● **課題の説明**
神経経済学の記事について、次の問いに答えてください。
(a) チョコの例で、選択肢Bではいつ何個のチョコをもらうとされていますか。
(b) 意思決定の神経基盤を調べようとする動きが出てきたのはいつですか。
(c) 高橋さんが大学院で在籍していたのは、何を扱う何の研究室ですか。

● **抜粋本文**
あなたが何かしらの経済的な意思決定を行うとき、脳内で一体どのようなことが起きているのか、それを脳科学的手法を用いて解明する学問を神経経済学と言います。経済学などの人文・社会科学の分野と神経科学などの自然科学の分野が融合したこの学問で今一体どんな研究がなされているのでしょうか?神経経済学の中でも「時間割引」という部門について研究されている高橋泰城さんにお話をうかがってきました。
【久保夏樹・工学部2年*、井上清一朗・医学部1年*】
(神経経済学についての話をする高橋さん)
時間割引とは
【例】二択の質問です。今すぐ1個のチョコをもらう選択肢Aと今から1週間後に2個もらう選択肢Bではどちらを選びますか?続けて第二問。10年後に1個のチョコをもらう選択肢Cと10年プラス1週間後に2個もらう選択肢Dでは?
実はこの2つの質問は「10年後」の有無を除けばあとは同じ。忍耐強く待つB派の人はDを選び、あまり待てないA派の人はCを選ぶと考えがちですが、実際には両者が入り乱れた回答も出てきます。一般には、ものの価値に対する主観的な割引率が遠い将来になるほど小さく(待てる)、現在に近づくほど大きくなる(待てない)。神経経済学ではこれを「時間割引」と呼びます。
時間割引の例は他にも、身近なところにたくさん潜んでいます。例えば、「大学に行く」という行為も時間割引に関する行為の一つと言えるでしょう。高校生にとって「大学に行かない」という選択肢は、今すぐ楽しめる時間が得られ(一生懸命勉強する必要がないため)前の話で言うところの「今すぐもらえる一個のチョコ」の選択肢と似たようなものになります。一方「大学に行く」という選択肢は、今すぐには報酬は得られず忍耐が必要になりますが(一生懸命勉強しなければならないため)後に、より大きな報酬を得ることができます。こちらは「一週間後にもらえる二個のチョコ」になりますね。このように考えると、時間によって報酬の価値が割り引かれる速度が低い人が、より教育を受けるだろうと予測できます。実際、調査してみるとそのような傾向になります。
時間によって価値が割り引かれる速度は、実はある程度操作することができます!その例は後半の部分で述べていきましょう。
文理両面からのアプローチ
意思決定や判断という選択行動は、これまで人文・社会科学の分野で主に研究されており、人間の行動(例えば衝動的な行動など)は合理性モデルで説明できると考えられていました。したがって、どうしてそのような合理的な反応が起こせるのか、どういうときに起きないのかということはあまり考えられていませんでした。
しかし、人間の意思決定には、合理モデルでは説明しきれない部分があるということが分かってきており、2000年代に入ってその原因を突き止めるため神経基盤を調べようとする動きが出てきました。まさにそこに目をつけたのが高橋さんでした。
実は理学部出身の高橋さん
現在は北大の文学部人文科学科で研究されていますが、高橋さんは理学部物理学科のご出身で、学部生時代は素粒子物理や生物物理でたんぱく質の構造などを学んでいました。大学院では、高温超伝導などを扱う固体物理の研究室にいました。意外にもこの固体物理と神経科学が結びついていたのです。

● **元データ**
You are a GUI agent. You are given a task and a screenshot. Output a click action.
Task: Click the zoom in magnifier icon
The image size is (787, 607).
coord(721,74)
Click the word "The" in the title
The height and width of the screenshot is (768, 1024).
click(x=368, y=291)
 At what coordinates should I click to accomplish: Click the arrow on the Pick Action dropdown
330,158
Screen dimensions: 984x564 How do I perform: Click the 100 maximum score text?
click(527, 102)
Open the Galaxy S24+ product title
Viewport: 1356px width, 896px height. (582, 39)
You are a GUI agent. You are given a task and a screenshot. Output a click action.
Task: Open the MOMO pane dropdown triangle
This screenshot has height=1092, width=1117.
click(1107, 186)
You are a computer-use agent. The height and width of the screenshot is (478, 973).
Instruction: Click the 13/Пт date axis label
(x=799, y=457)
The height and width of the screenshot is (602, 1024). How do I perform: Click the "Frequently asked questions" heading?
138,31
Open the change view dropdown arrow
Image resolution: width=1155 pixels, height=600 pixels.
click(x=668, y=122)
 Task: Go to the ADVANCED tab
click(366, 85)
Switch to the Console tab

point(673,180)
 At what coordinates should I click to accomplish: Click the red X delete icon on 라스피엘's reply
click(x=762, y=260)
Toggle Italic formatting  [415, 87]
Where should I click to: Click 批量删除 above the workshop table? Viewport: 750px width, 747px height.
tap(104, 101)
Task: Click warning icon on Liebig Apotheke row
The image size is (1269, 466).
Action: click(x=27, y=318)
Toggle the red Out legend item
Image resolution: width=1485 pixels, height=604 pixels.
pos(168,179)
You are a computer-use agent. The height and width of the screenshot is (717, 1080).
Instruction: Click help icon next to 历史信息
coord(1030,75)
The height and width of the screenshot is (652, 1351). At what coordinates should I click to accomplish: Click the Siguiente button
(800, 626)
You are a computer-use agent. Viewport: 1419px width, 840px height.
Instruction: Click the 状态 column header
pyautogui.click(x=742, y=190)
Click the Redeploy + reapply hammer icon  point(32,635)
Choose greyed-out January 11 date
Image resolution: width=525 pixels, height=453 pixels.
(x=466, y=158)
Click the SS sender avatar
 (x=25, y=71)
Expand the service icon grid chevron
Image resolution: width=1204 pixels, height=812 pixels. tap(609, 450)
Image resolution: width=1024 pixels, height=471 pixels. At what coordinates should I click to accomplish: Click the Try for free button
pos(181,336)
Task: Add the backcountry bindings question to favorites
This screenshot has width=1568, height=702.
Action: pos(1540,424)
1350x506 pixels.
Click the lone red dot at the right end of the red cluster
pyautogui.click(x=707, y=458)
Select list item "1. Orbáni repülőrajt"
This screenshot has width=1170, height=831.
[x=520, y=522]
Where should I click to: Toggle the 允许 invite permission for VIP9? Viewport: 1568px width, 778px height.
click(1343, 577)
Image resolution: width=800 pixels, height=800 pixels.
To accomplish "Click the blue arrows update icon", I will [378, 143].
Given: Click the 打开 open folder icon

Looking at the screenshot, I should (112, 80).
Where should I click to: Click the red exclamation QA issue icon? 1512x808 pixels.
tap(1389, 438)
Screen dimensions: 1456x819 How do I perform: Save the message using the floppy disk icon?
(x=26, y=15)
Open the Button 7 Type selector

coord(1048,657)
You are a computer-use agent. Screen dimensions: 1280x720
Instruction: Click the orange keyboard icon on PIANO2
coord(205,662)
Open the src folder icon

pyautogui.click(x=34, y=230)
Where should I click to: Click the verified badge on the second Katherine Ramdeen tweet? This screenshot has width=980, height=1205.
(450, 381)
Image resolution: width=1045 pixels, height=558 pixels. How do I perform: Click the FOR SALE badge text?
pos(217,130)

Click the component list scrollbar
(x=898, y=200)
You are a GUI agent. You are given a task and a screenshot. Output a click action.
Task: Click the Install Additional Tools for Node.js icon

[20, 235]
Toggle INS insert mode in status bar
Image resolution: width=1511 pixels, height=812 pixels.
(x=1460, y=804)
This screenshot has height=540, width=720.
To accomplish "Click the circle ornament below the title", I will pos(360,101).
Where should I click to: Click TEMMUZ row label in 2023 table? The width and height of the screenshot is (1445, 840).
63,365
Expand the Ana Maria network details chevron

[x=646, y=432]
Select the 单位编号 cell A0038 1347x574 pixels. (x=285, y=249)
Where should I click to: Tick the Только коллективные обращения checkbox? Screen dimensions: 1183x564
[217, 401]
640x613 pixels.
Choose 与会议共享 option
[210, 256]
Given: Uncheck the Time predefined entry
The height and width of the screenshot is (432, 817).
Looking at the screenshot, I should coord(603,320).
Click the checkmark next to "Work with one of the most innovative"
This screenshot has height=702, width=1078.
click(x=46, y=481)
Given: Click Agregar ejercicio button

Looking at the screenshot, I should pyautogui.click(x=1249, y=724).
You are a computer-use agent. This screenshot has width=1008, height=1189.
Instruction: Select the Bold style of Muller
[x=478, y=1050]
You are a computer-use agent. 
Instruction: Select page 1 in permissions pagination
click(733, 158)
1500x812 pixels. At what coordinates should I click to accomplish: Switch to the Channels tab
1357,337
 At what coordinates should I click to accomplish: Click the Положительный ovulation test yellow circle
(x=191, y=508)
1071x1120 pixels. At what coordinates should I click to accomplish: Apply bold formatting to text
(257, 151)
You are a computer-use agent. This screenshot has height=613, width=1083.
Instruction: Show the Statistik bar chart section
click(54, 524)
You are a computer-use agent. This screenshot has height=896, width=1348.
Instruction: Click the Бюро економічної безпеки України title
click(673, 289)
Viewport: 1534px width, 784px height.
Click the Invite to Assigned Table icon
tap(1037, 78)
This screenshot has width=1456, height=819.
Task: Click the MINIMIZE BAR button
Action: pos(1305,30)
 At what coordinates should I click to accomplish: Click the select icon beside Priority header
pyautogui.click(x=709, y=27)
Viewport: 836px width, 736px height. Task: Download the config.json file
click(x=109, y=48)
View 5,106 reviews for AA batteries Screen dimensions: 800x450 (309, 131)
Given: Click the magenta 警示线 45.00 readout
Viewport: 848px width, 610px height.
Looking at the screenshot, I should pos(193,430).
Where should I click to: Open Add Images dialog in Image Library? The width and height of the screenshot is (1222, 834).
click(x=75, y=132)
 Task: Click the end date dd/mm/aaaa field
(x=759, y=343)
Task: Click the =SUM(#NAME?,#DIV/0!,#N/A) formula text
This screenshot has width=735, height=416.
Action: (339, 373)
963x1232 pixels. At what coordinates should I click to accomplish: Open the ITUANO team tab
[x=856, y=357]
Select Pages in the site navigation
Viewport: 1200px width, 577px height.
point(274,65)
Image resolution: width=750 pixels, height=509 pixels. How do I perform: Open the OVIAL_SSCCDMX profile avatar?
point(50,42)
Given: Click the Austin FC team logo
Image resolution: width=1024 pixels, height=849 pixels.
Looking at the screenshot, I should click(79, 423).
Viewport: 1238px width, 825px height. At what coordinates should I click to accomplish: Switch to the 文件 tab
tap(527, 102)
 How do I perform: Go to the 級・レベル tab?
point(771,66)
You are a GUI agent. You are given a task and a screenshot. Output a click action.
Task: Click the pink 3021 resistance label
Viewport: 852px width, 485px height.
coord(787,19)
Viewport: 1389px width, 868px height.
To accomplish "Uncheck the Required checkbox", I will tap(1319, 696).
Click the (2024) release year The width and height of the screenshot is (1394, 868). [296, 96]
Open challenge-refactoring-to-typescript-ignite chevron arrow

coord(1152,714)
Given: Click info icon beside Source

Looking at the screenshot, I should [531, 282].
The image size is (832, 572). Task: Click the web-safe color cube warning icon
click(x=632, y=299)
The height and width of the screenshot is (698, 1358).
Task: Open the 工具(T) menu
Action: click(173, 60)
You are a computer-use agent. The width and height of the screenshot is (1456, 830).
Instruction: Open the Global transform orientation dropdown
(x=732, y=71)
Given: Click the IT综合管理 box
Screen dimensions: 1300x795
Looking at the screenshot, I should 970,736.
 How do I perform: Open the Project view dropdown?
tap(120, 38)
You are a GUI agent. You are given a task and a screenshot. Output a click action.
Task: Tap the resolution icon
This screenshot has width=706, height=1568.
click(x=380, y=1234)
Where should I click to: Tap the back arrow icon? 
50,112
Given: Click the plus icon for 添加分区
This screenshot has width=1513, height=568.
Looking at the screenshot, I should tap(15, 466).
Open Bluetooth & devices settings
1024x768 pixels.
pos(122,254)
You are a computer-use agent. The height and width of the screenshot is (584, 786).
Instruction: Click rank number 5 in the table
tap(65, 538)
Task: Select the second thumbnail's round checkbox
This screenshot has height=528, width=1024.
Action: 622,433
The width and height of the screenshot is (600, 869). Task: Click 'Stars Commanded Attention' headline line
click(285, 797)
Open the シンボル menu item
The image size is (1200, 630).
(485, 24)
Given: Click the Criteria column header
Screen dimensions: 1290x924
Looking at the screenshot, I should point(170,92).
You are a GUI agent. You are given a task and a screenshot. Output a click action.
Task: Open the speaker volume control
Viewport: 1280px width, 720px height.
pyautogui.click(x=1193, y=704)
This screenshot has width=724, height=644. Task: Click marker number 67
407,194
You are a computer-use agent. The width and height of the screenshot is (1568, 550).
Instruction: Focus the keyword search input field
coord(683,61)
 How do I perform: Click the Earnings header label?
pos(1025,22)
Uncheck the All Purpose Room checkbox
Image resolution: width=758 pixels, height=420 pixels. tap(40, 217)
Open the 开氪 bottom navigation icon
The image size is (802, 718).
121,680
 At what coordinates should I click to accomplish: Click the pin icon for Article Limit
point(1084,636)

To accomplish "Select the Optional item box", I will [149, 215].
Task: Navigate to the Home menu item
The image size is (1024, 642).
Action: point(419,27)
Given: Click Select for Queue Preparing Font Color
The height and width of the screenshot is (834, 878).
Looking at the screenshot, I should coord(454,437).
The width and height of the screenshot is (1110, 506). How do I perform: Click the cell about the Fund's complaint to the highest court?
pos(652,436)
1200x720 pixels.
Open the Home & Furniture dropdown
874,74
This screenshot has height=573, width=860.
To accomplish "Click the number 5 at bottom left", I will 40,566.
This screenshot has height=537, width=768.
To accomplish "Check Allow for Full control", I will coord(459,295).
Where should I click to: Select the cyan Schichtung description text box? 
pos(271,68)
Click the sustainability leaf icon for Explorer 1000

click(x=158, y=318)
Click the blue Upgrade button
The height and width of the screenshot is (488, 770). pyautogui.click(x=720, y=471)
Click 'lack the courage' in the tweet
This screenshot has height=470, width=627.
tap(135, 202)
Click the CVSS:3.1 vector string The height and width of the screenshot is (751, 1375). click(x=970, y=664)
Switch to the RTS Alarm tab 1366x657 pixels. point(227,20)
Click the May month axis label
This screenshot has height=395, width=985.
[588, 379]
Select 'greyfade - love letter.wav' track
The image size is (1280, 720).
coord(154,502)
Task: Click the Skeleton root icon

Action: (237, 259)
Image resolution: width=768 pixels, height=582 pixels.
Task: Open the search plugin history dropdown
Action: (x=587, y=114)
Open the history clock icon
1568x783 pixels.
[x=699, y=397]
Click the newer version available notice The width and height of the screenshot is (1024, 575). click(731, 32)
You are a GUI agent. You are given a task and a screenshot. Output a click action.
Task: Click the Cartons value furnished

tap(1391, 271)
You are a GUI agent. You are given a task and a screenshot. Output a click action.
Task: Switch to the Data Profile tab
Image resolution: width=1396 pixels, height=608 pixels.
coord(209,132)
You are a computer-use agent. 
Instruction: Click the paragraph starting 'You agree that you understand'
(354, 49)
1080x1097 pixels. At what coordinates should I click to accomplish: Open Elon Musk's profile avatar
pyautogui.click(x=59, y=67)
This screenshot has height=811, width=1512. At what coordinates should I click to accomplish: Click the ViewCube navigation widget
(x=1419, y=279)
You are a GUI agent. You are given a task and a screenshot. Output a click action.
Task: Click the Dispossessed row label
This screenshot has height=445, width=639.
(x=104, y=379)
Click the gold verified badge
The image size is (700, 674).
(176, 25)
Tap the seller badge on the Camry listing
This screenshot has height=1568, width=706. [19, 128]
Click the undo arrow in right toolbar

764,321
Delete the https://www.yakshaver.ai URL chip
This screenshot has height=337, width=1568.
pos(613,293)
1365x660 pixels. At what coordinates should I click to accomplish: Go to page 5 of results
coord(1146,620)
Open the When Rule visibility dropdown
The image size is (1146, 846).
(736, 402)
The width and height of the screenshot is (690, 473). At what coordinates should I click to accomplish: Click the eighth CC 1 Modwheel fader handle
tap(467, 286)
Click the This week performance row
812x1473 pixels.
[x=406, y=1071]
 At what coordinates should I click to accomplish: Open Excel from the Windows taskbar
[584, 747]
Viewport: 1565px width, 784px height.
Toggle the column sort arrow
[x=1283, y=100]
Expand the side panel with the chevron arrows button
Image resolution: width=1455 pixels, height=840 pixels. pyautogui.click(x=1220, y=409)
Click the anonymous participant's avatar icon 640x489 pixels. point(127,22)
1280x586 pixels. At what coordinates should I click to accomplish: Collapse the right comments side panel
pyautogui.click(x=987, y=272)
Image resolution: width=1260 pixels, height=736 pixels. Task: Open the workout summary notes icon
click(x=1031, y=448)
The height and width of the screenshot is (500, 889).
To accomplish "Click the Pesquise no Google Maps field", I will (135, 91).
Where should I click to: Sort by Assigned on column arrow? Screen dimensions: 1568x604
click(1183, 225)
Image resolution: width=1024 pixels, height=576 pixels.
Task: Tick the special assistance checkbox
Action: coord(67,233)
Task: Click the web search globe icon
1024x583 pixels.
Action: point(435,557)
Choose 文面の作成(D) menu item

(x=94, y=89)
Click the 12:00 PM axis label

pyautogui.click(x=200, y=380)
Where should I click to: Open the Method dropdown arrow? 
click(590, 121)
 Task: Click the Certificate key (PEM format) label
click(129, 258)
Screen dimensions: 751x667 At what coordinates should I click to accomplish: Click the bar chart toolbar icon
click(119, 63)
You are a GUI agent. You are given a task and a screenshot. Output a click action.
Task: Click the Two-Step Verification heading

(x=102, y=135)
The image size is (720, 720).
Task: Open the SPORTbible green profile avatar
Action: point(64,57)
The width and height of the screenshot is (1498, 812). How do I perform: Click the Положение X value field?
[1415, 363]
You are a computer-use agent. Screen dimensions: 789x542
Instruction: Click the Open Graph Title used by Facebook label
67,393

● **本課題の解答**
(a) 今から1週間後に2個もらいます。
(b) 2000年代に入ってからです。
(c) 高温超伝導などを扱う固体物理の研究室です。